El problema de la patria son los panameños a los que les da igual votar o no. Son los que aceptan ladrillos o jamones a cambio de su voto, y los que los entienden y creen que “robó pero hizo” es una filosofía democrática digna de ser practicada. Usted y yo somos el problema de la patria, cuando hacemos la vista gorda ante lo que proponen un puñado de lo peor de este país sentado en la Asamblea.
Ahora, nos queda el caos y la violencia callejera para resolver este problema. Pero no se nos pasa por la cabeza suspender los desfiles y caminar todos a esa Asamblea, parapetada de pinchos para que no les molesten en su deriva corrupta, y no moverse de allí hasta que den marcha atrás. No se nos ocurre, porque es mejor arrancarnos y celebrar la patria hasta la borrachera que enfrentar su problema.

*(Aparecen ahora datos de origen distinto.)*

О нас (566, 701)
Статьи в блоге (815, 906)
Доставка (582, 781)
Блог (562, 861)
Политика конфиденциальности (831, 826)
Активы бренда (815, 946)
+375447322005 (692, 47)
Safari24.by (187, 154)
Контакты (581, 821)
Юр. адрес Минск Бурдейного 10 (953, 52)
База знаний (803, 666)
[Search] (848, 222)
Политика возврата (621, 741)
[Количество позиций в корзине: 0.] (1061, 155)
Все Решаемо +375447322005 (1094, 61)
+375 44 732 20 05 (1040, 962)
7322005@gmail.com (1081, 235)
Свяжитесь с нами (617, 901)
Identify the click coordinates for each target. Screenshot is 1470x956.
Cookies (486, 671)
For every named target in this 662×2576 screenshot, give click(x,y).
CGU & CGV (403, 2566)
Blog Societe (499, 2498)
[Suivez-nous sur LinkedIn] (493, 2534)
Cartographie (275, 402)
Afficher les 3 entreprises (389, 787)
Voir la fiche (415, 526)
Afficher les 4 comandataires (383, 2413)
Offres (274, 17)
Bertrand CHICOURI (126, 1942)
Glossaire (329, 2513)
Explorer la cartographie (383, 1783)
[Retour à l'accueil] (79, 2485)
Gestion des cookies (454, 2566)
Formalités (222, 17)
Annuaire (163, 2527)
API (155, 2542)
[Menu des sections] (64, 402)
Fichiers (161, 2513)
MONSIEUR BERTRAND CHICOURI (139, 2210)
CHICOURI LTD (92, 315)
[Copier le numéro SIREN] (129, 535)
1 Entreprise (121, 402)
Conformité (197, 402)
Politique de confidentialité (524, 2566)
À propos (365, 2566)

Noviembre y diciembre son malos meses para ser patriotas. Muchas fiestas que celebrar que los buenos ciudadanos no se quieren perder. Quizás por allá por enero, “año nuevo, vida nueva”, podremos luchar contra el problema de la patria, “cógelo suave”, dicen, que todo tiene su tiempo.
Pero la corrupción no tiene pausa, y el año nuevo nos llegará con yuca inserta en orificio doloroso, una vez más, y con heridos y grandes daños materiales (y cuidado que personales), pero tranquilos, habremos desfilado, celebrado a la madre, regalado en navidad y emborrachado en año nuevo, con alegría panameña y patriótica, eso sí, con el heroísmo de los cobardes y el espíritu de los desafectos.